26. For the reason aforesaid, the scrutinisation of the inquiry proceedings, which was not disputed by the workmen and exercising its inherent powers under Section 11-A of the UPID Act, by modifying the punishment, I am of the view that under the given set of circumstances and particularly in view of the judgment relied by the learned counsel for the petitioner, the Labour Court, has erred at law in interfering in modifying the punishment by converting it into a punishment of withholding of annual increment with future effect, the facts and circumstances doesn't appeal to the this Court and the consciousness of the purpose of Section 11-A of the UPID Act;
16because the nature of punishment imposed by dismissing the service is not shocking enough, looking to the allegations of carrying passengers without ticket, which otherwise stood proof by virtue of evidence which was placed on record and was very well established in the inquiry proceedings against respondent no.2, which was not even disputed by respondent no.2, seriously questioning, any procedural defect in carrying out of the disciplinary proceedings against him.
27. Consequently, the writ petition succeeds and the same is allowed. The impugned award dated 20.08.2001, as published on the notice board on 27.08.2001 which was rendered in Adjudication Case No.134 of 2000, is hereby set aside, consequently upholding the order of dismissal from service dated 26.11.1999, as has been passed by the Disciplinary Authority.
28. During the pendency of the writ petition this Court has been informed that the respondent no.2/workman, had met with the sad demise on 29.06.2011, and his heirs were substituted; having held that the dismissal was justified under the set of misconduct which were leveled against the respondent no.2 (Deceased).

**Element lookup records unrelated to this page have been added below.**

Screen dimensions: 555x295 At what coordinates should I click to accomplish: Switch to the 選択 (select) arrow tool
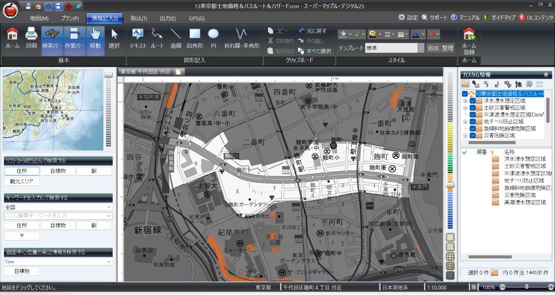[x=114, y=38]
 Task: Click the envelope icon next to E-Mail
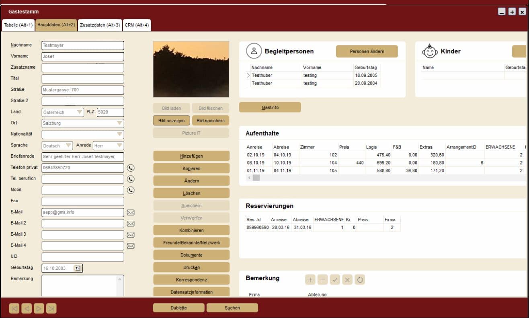[x=131, y=213]
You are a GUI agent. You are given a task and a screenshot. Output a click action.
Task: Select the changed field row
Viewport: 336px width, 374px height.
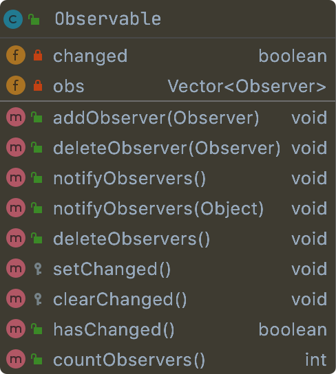[168, 56]
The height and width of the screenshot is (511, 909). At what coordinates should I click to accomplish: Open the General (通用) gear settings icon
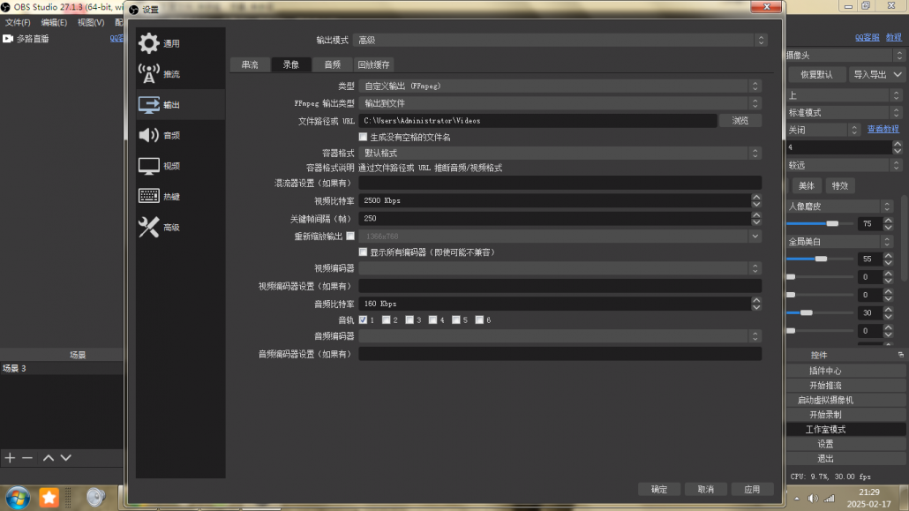click(x=149, y=43)
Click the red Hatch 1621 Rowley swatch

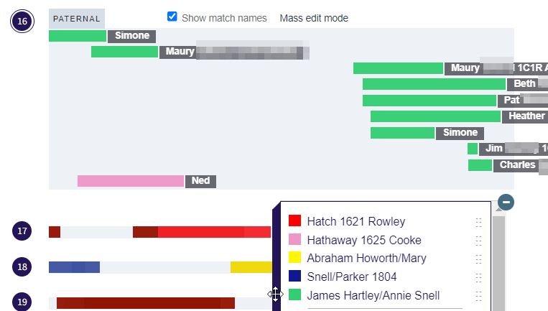point(294,221)
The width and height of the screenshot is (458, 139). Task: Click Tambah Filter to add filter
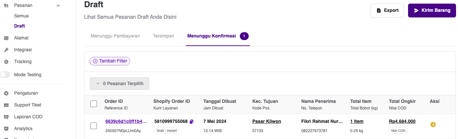coord(110,61)
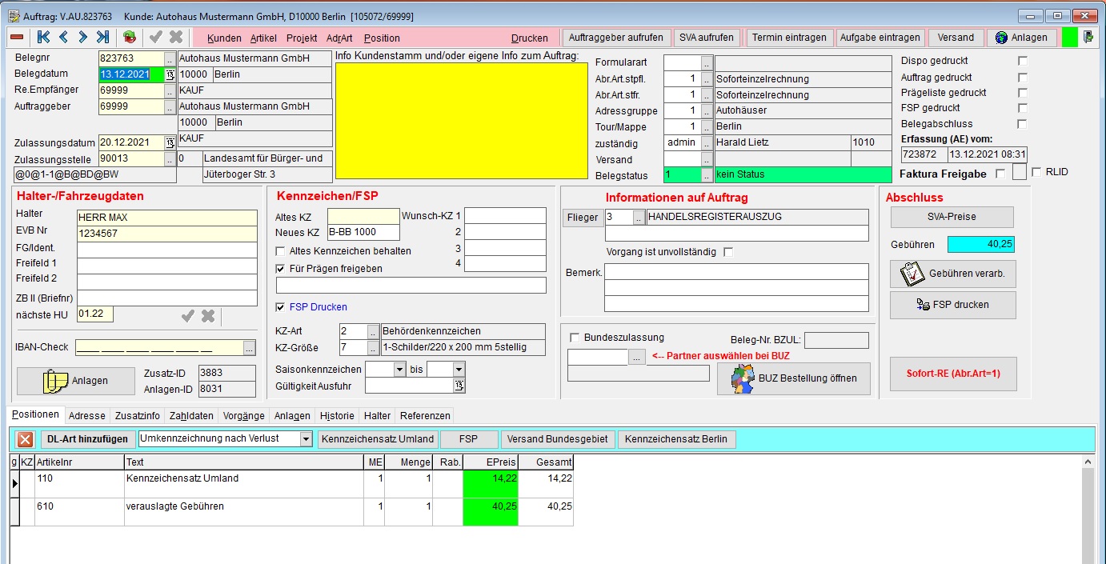Open the Anlagen globe button in toolbar
The height and width of the screenshot is (564, 1106).
click(x=1022, y=38)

In case, if any financial/and other benefit has been paid to the heirs of the respondent no.2 (deceased) as a consequence of the impugned award in question during the pendency of the writ petition, that may not be clamed back to be paid by them, because they cannot be personally attributed with any error of law in availing the said benefit, but however, it is made clear that once this Court by virtue of the present judgment has upheld the dismissal order, no retiral benefits, if any due, as per the Rules applicable by the Department would be paid.
29. For the reasons aforesaid the writ petition is allowed, the impugned award is quashed.